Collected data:
::::::::

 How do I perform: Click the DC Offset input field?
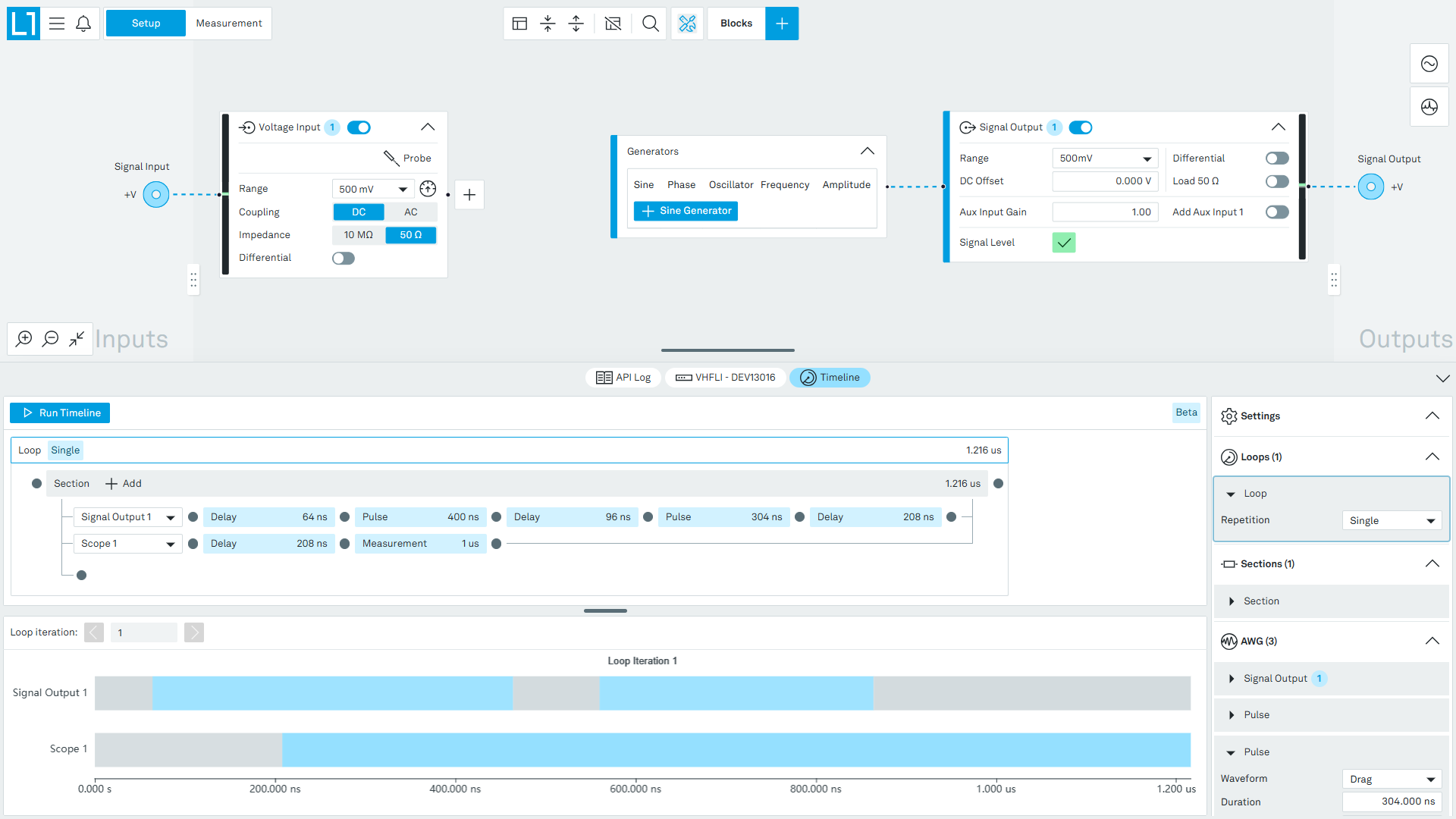click(x=1105, y=181)
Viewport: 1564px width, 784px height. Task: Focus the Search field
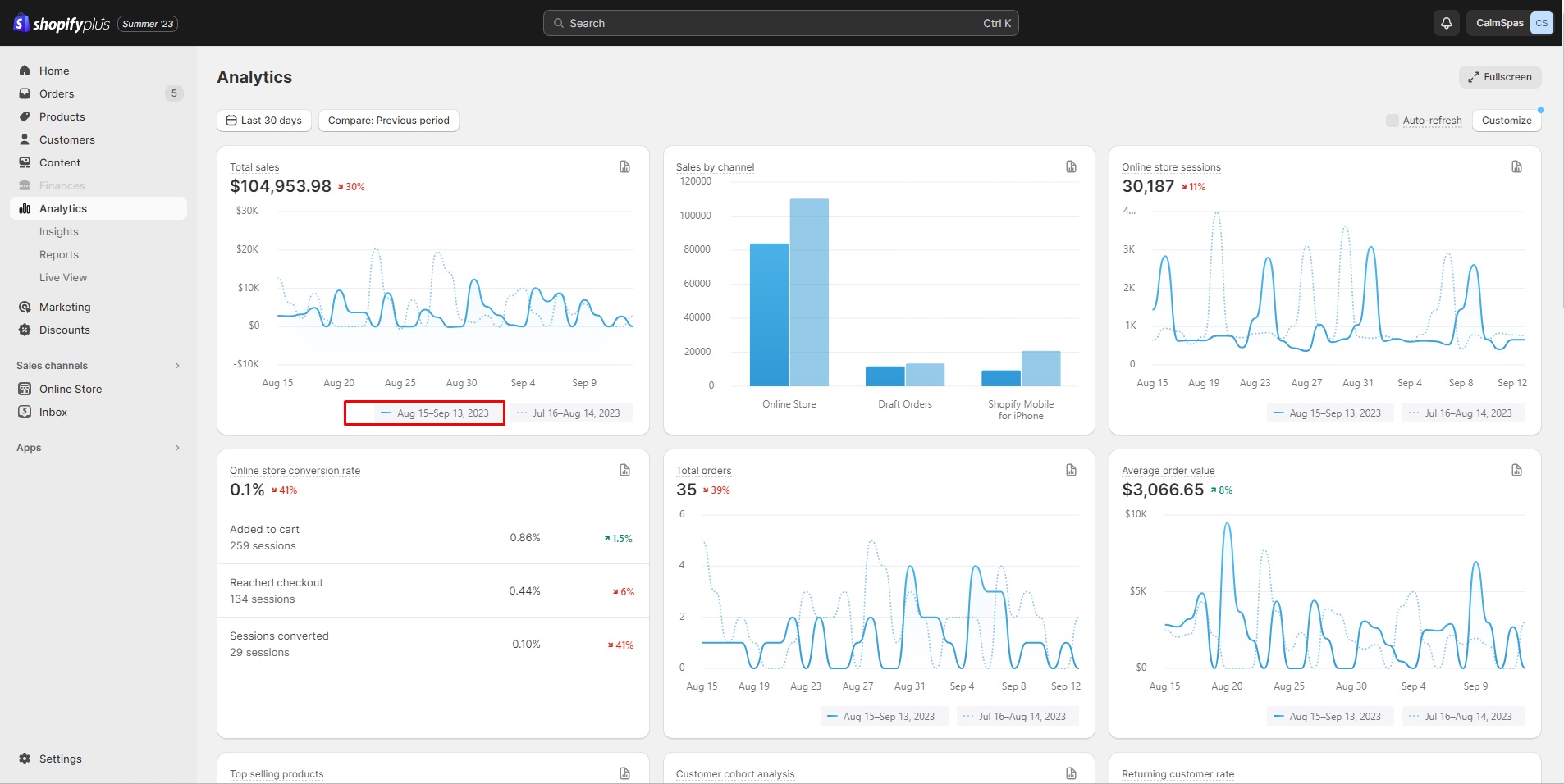tap(780, 23)
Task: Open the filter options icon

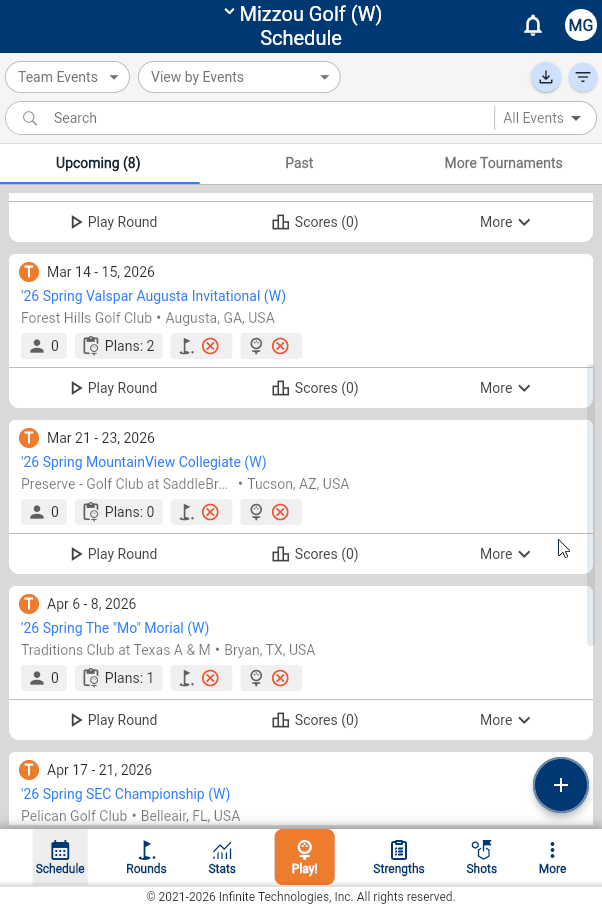Action: (582, 77)
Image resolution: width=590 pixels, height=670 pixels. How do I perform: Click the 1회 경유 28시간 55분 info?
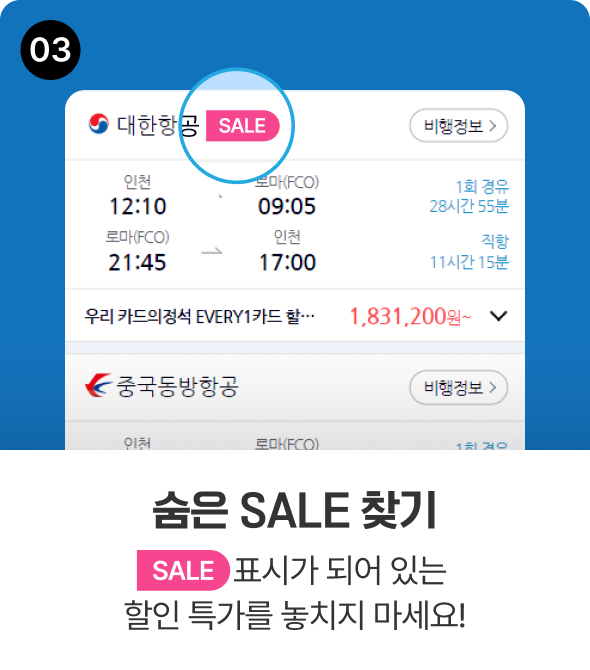469,197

::::::::

**Work item:** Repeat each line word for word, from the one with "Image resolution: width=590" down to the last line of the data, and keep the pictures out of it.

**Response area:**
Image resolution: width=590 pixels, height=670 pixels. How do I perform: Click the 1회 경유 28시간 55분 info?
469,197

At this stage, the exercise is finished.